## DATASET EXTRACT
_ _ _ _

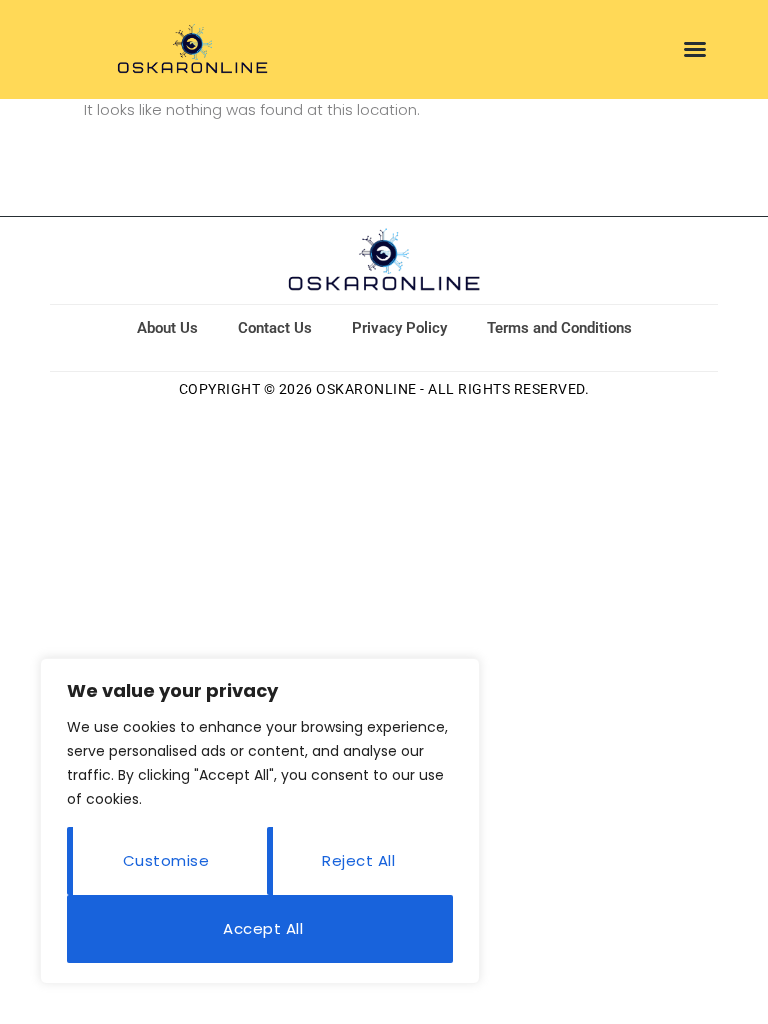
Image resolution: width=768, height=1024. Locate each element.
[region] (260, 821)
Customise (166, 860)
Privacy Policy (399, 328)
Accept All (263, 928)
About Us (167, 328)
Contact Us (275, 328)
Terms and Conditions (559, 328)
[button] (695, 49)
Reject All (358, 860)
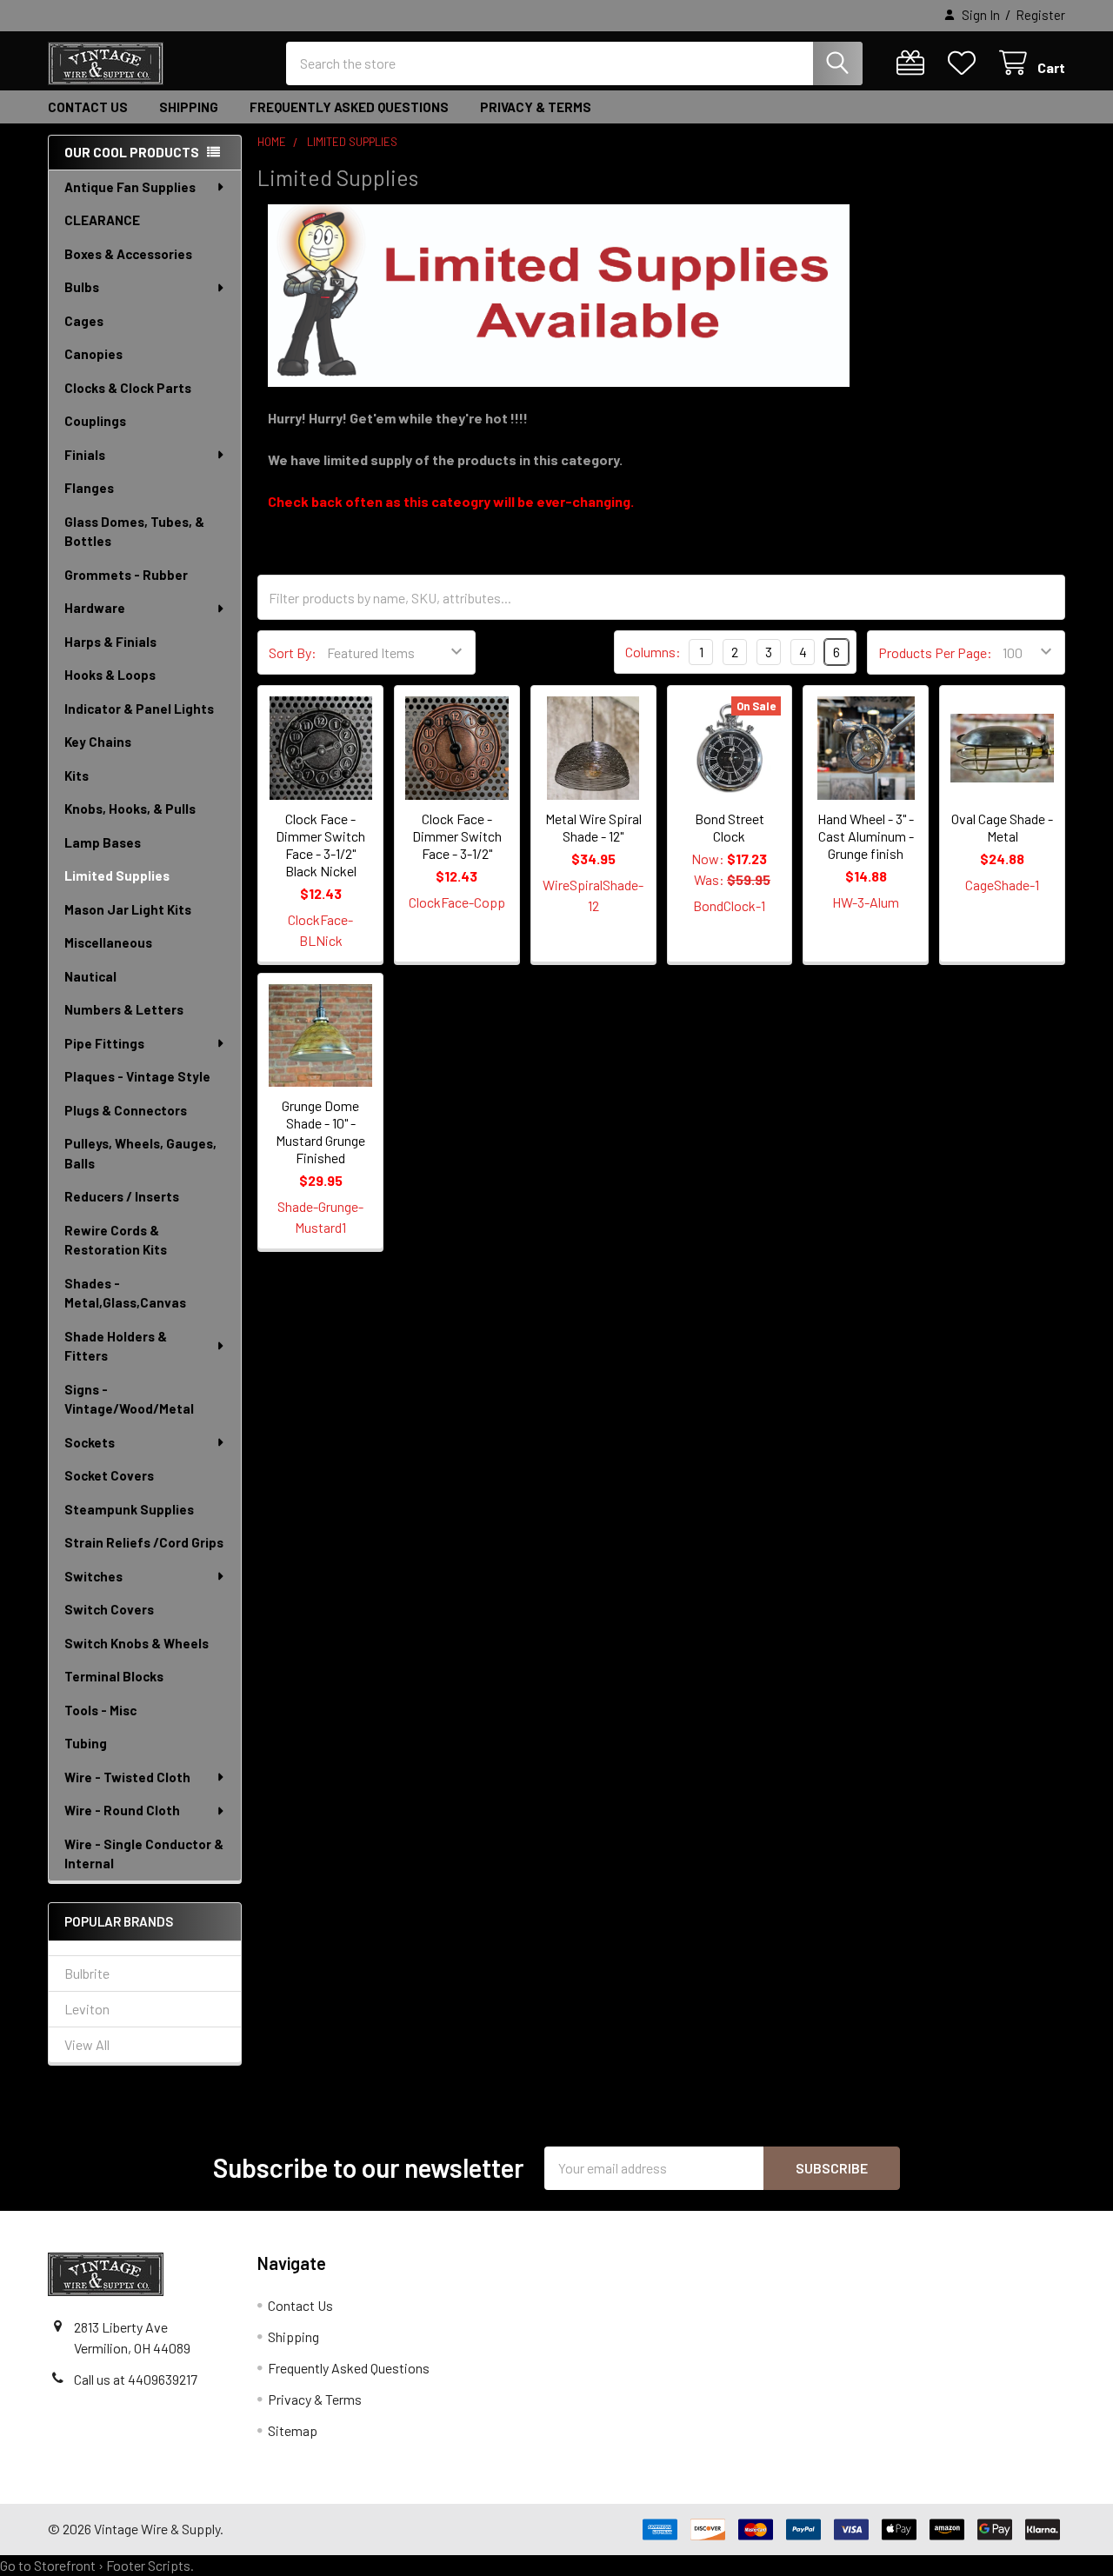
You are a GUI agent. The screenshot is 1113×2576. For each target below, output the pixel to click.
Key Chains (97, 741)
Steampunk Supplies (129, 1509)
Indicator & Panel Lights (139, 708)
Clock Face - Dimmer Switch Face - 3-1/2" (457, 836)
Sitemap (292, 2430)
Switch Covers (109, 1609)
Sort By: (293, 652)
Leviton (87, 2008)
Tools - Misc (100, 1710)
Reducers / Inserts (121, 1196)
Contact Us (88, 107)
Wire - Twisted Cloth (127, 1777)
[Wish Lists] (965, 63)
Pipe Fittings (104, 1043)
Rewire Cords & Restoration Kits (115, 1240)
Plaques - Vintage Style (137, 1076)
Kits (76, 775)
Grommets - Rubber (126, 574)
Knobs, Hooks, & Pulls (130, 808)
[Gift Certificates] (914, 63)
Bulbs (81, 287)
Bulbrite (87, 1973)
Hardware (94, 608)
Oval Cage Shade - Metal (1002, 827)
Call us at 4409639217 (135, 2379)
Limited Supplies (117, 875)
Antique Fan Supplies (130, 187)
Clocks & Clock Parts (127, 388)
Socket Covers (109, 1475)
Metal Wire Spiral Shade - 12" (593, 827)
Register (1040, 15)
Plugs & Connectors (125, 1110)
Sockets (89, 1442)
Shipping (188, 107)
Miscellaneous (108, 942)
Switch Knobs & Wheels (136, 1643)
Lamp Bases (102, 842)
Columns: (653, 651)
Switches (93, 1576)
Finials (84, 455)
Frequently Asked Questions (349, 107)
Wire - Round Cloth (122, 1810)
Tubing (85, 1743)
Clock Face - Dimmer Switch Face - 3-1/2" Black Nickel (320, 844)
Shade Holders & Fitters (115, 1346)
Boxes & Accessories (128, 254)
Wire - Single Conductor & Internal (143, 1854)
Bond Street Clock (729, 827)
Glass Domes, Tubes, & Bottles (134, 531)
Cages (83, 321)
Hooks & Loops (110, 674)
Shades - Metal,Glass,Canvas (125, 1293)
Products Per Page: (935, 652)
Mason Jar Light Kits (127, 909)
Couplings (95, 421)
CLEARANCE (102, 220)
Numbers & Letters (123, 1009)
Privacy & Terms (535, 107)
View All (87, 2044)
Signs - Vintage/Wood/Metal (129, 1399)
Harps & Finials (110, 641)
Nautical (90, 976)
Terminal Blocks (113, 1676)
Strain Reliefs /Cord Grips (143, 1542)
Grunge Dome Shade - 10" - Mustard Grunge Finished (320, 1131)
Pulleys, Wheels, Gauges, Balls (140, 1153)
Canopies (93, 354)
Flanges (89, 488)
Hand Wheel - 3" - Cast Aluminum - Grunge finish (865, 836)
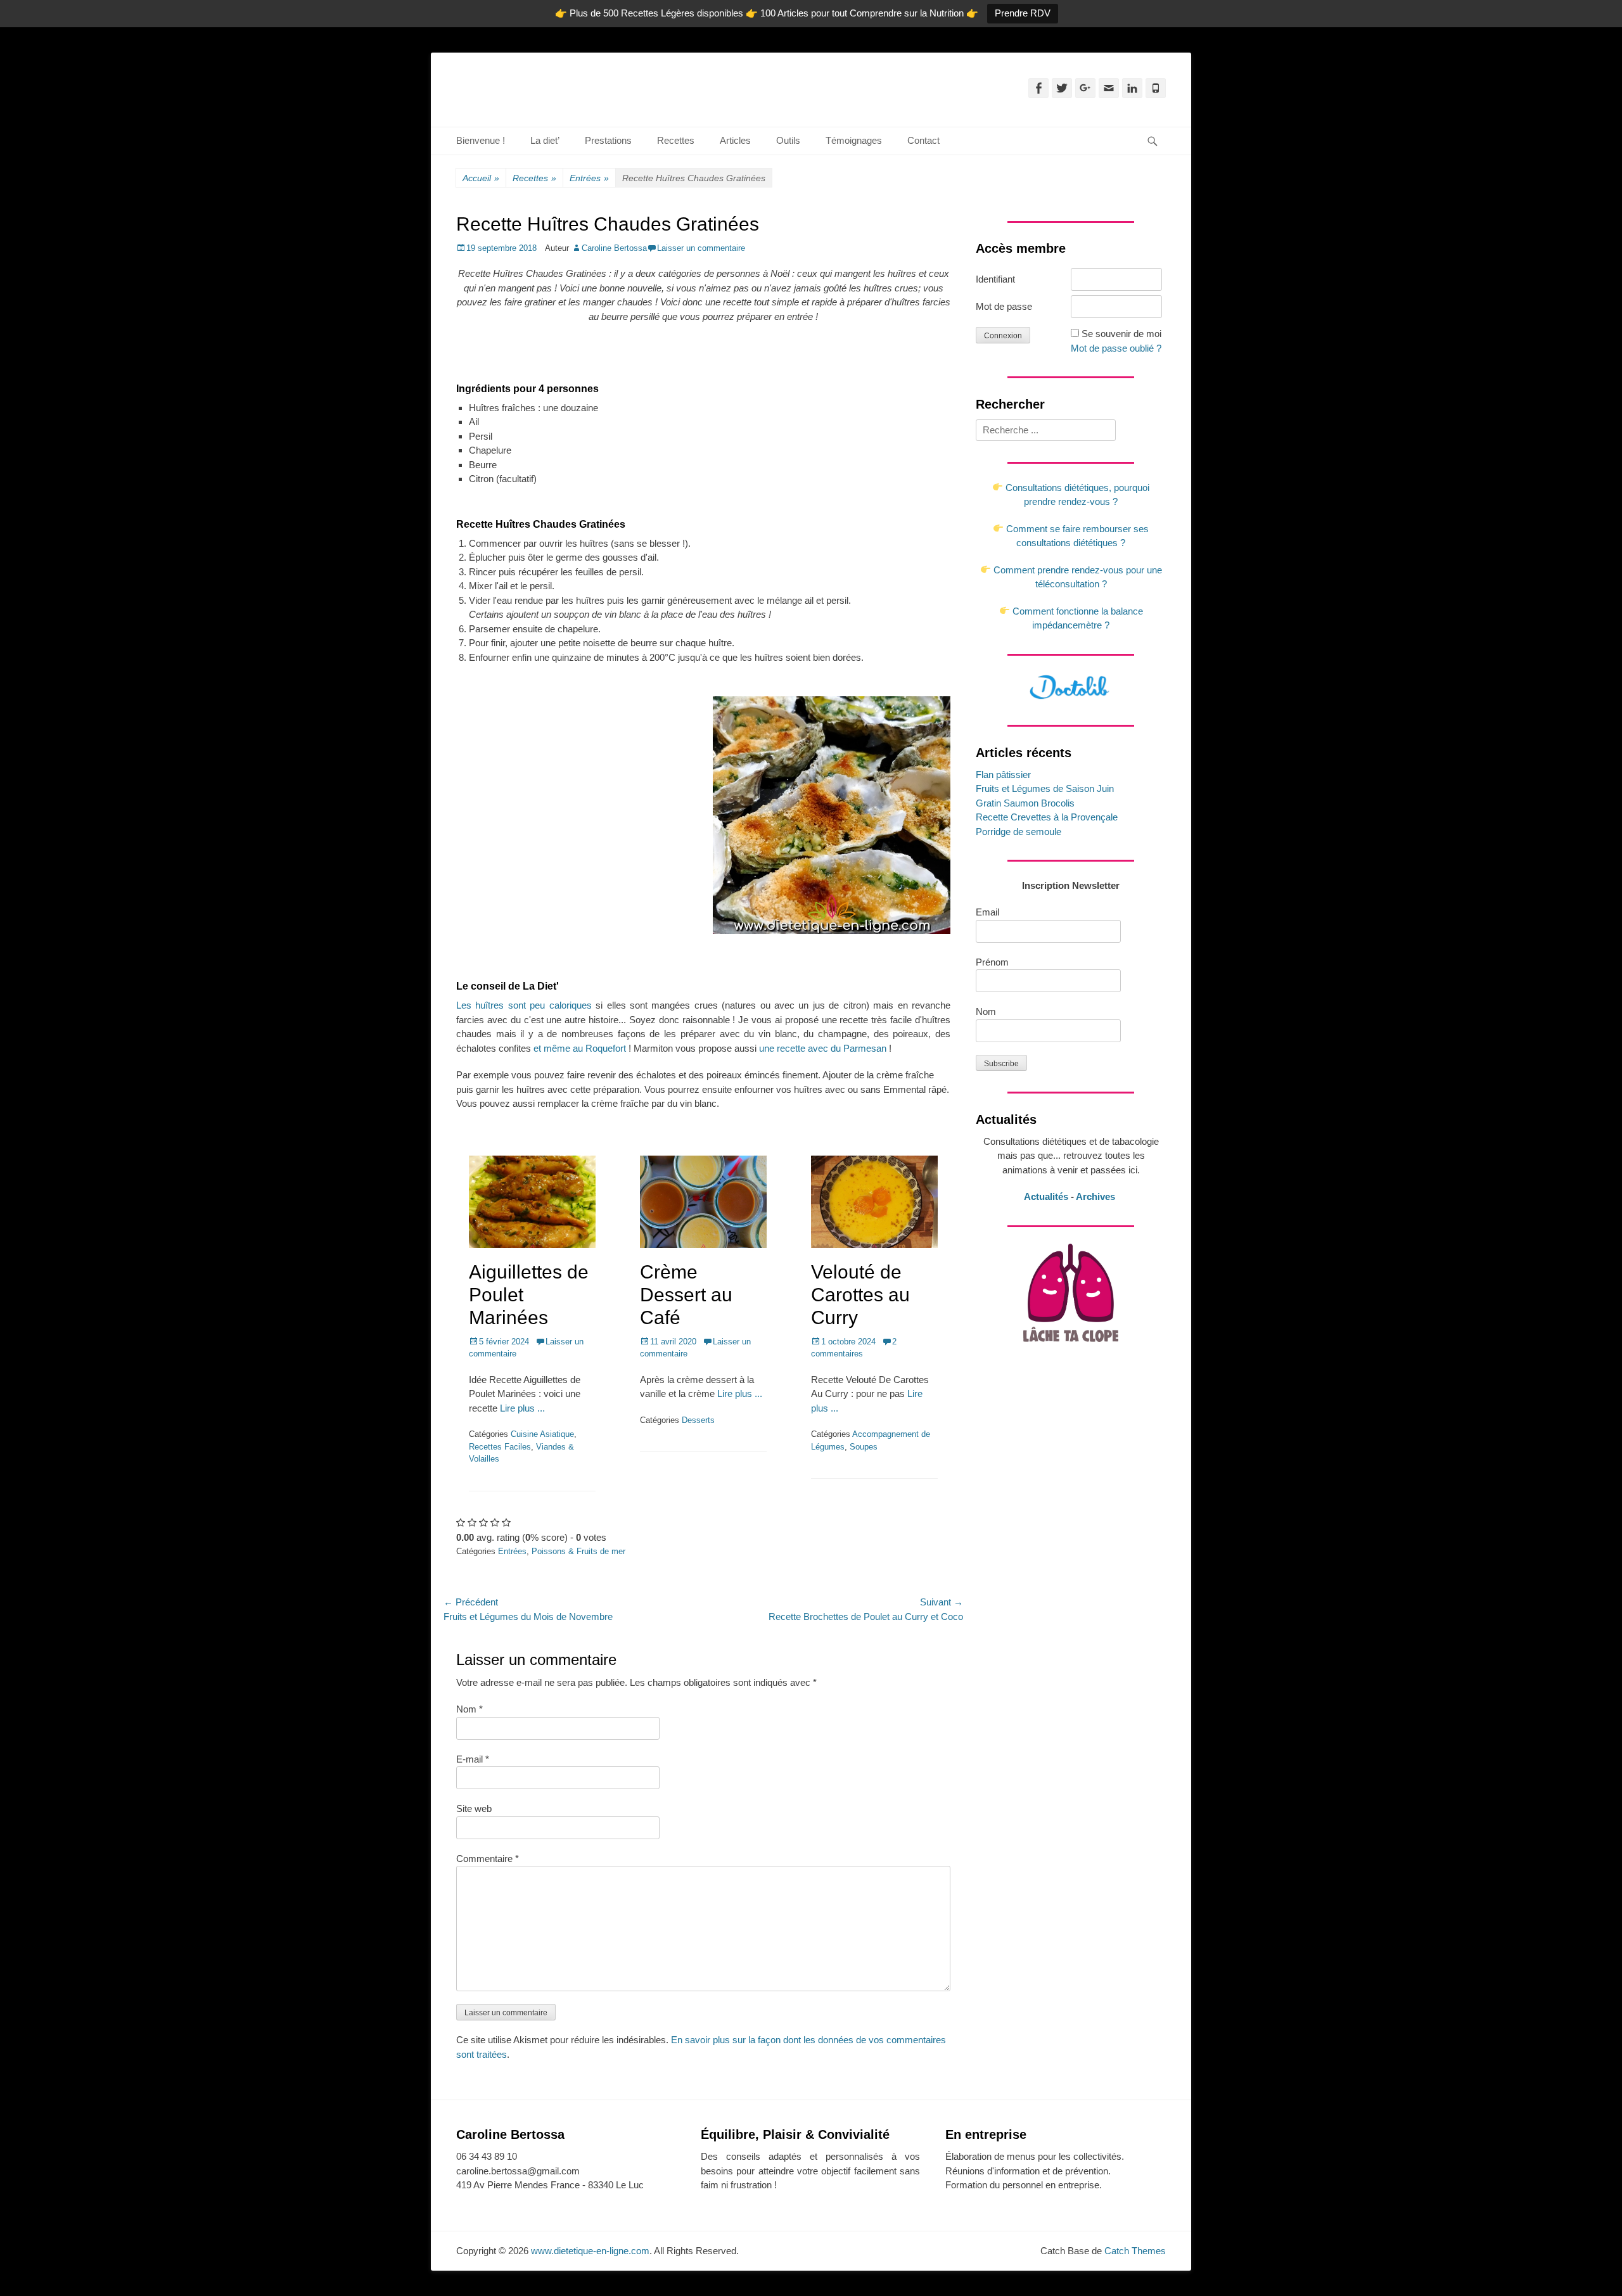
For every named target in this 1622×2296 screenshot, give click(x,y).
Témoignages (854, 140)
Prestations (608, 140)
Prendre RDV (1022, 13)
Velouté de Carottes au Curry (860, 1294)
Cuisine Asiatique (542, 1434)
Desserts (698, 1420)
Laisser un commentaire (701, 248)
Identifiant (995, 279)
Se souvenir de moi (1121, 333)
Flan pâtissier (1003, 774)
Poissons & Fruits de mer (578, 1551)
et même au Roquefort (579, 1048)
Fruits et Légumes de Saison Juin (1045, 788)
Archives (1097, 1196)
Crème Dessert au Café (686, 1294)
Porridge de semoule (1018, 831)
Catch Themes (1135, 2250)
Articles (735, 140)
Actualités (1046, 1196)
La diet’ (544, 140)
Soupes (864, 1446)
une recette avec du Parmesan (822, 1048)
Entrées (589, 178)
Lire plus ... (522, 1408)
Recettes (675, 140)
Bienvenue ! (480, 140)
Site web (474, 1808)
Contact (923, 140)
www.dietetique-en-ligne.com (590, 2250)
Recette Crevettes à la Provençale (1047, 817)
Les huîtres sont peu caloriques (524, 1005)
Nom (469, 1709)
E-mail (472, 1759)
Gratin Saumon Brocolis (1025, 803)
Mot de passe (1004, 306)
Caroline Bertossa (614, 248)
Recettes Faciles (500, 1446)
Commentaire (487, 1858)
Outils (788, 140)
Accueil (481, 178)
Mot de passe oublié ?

_ _ _ _

## PROBLEM TO SOLVE
Output each record verbatim and leave out its pictures.

## RESPONSE TO THE EXERCISE
Image resolution: width=768, height=1024. Locate each element.
[region] (260, 821)
Customise (166, 860)
Privacy Policy (399, 328)
Accept All (263, 928)
About Us (167, 328)
Contact Us (275, 328)
Terms and Conditions (559, 328)
[button] (695, 49)
Reject All (358, 860)
You are a GUI agent. The screenshot is 1113×2576. For each target below, output the pixel to click.
Key Chains (97, 741)
Steampunk Supplies (129, 1509)
Indicator & Panel Lights (139, 708)
Clock Face - Dimmer Switch Face - 3-1/2" (457, 836)
Sitemap (292, 2430)
Switch Covers (109, 1609)
Sort By: (293, 652)
Leviton (87, 2008)
Tools - Misc (100, 1710)
Reducers / Inserts (121, 1196)
Contact Us (88, 107)
Wire - Twisted Cloth (127, 1777)
[Wish Lists] (965, 63)
Pipe Fittings (104, 1043)
Rewire Cords & Restoration Kits (115, 1240)
Plaques - Vintage Style (137, 1076)
Kits (76, 775)
Grommets - Rubber (126, 574)
Knobs, Hooks, & Pulls (130, 808)
[Gift Certificates] (914, 63)
Bulbs (81, 287)
Bulbrite (87, 1973)
Hardware (94, 608)
Oval Cage Shade - Metal (1002, 827)
Call us at 4409639217 (135, 2379)
Limited Supplies (117, 875)
Antique Fan Supplies (130, 187)
Clocks & Clock Parts (127, 388)
Socket Covers (109, 1475)
Metal Wire Spiral Shade - 12" (593, 827)
Register (1040, 15)
Plugs & Connectors (125, 1110)
Sockets (89, 1442)
Shipping (188, 107)
Miscellaneous (108, 942)
Switch Knobs & Wheels (136, 1643)
Lamp Bases (102, 842)
Columns: (653, 651)
Switches (93, 1576)
Finials (84, 455)
Frequently Asked Questions (349, 107)
Wire - Round Cloth (122, 1810)
Tubing (85, 1743)
Clock Face - Dimmer Switch Face - 3-1/2" Black Nickel (320, 844)
Shade Holders & Fitters (115, 1346)
Boxes & Accessories (128, 254)
Wire - Single Conductor & Internal (143, 1854)
Bond Street Clock (729, 827)
Glass Domes, Tubes, & Bottles (134, 531)
Cages (83, 321)
Hooks & Loops (110, 674)
Shades - Metal,Glass,Canvas (125, 1293)
Products Per Page: (935, 652)
Mason Jar Light Kits (127, 909)
Couplings (95, 421)
CLEARANCE (102, 220)
Numbers & Letters (123, 1009)
Privacy & Terms (535, 107)
View All (87, 2044)
Signs - Vintage/Wood/Metal (129, 1399)
Harps & Finials (110, 641)
Nautical (90, 976)
Terminal Blocks (113, 1676)
Strain Reliefs /Cord Grips (143, 1542)
Grunge Dome Shade - 10" - Mustard Grunge Finished (320, 1131)
Pulleys, Wheels, Gauges, Balls (140, 1153)
Canopies (93, 354)
Flanges (89, 488)
Hand Wheel - 3" - Cast Aluminum - Grunge finish (865, 836)
For every named target in this 1622×2296 screenshot, give click(x,y).
Témoignages (854, 140)
Prestations (608, 140)
Prendre RDV (1022, 13)
Velouté de Carottes au Curry (860, 1294)
Cuisine Asiatique (542, 1434)
Desserts (698, 1420)
Laisser un commentaire (701, 248)
Identifiant (995, 279)
Se souvenir de moi (1121, 333)
Flan pâtissier (1003, 774)
Poissons & Fruits de mer (578, 1551)
et même au Roquefort (579, 1048)
Fruits et Légumes de Saison Juin (1045, 788)
Archives (1097, 1196)
Crème Dessert au Café (686, 1294)
Porridge de semoule (1018, 831)
Catch Themes (1135, 2250)
Articles (735, 140)
Actualités (1046, 1196)
La diet’ (544, 140)
Soupes (864, 1446)
une recette avec du Parmesan (822, 1048)
Entrées (589, 178)
Lire plus ... (522, 1408)
Recettes (675, 140)
Bienvenue ! (480, 140)
Site web (474, 1808)
Contact (923, 140)
www.dietetique-en-ligne.com (590, 2250)
Recette Crevettes à la Provençale (1047, 817)
Les huîtres sont peu caloriques (524, 1005)
Nom (469, 1709)
E-mail (472, 1759)
Gratin Saumon Brocolis (1025, 803)
Mot de passe (1004, 306)
Caroline Bertossa (614, 248)
Recettes Faciles (500, 1446)
Commentaire (487, 1858)
Outils (788, 140)
Accueil (481, 178)
Mot de passe oublié ?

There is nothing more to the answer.